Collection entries

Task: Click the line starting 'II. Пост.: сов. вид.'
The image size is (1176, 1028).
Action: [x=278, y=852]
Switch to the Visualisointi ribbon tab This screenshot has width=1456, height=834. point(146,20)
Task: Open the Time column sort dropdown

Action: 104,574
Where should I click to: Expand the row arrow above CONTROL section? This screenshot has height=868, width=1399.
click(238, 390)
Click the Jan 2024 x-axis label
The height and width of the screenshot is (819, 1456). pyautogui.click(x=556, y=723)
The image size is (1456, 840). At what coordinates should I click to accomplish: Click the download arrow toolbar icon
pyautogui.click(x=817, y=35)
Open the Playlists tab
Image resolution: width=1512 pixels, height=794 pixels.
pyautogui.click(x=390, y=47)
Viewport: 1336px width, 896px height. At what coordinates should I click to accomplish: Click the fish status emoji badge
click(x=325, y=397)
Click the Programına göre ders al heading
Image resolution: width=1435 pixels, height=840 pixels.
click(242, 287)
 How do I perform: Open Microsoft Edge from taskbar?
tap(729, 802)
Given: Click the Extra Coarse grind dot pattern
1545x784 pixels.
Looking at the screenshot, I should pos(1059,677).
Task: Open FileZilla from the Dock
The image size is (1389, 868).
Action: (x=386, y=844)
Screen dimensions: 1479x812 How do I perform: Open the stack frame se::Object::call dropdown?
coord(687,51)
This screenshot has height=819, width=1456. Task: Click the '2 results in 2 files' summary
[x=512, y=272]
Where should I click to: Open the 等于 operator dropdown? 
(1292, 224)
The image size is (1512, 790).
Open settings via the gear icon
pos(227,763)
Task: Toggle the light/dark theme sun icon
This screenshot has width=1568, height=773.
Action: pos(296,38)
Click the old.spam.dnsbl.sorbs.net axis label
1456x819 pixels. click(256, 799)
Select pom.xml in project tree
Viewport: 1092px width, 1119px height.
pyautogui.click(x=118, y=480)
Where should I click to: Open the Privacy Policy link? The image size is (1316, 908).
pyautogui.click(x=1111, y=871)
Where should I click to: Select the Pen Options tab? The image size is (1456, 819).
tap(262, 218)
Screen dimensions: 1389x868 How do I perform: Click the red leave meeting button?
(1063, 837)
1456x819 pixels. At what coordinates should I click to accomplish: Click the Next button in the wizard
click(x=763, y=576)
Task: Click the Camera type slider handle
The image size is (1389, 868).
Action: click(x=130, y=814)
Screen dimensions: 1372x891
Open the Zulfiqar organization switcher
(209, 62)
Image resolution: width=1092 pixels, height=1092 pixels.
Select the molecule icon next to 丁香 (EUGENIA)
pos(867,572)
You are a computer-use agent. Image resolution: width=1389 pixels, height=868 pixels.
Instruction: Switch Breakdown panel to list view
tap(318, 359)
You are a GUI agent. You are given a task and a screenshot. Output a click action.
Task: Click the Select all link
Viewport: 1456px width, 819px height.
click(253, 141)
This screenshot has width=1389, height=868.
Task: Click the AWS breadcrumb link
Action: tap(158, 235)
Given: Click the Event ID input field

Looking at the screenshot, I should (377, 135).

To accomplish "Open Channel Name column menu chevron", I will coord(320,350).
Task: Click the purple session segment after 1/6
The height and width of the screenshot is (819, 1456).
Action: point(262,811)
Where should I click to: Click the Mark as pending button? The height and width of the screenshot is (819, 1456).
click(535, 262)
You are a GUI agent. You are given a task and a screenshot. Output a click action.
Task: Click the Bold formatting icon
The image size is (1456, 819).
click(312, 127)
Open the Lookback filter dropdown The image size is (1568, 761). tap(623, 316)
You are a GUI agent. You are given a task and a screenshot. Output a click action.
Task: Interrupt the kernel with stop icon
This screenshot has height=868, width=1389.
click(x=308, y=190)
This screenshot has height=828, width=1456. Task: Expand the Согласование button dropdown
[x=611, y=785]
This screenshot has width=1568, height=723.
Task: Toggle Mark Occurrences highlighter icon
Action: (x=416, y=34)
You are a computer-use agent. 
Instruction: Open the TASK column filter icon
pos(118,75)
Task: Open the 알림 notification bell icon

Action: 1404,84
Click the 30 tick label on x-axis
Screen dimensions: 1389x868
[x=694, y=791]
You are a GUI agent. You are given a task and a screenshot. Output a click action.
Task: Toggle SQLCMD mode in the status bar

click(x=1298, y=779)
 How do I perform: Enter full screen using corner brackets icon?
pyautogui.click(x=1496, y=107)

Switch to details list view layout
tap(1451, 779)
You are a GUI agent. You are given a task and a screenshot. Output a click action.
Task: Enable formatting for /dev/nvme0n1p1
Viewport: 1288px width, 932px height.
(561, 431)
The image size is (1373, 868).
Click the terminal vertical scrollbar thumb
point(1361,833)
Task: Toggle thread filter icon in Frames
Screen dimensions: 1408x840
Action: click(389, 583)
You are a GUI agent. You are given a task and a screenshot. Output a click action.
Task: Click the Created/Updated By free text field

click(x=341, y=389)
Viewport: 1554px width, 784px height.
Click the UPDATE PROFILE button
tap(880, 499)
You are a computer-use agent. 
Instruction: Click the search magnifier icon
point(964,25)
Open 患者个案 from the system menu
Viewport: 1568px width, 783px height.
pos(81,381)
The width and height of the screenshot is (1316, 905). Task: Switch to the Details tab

WHAT YOU SHOULD DO: The response must contain each line above that holds the string "formatting".

SOLUTION FOR THIS EXERCISE:
Task: Click the Bold formatting icon
Task: Enable formatting for /dev/nvme0n1p1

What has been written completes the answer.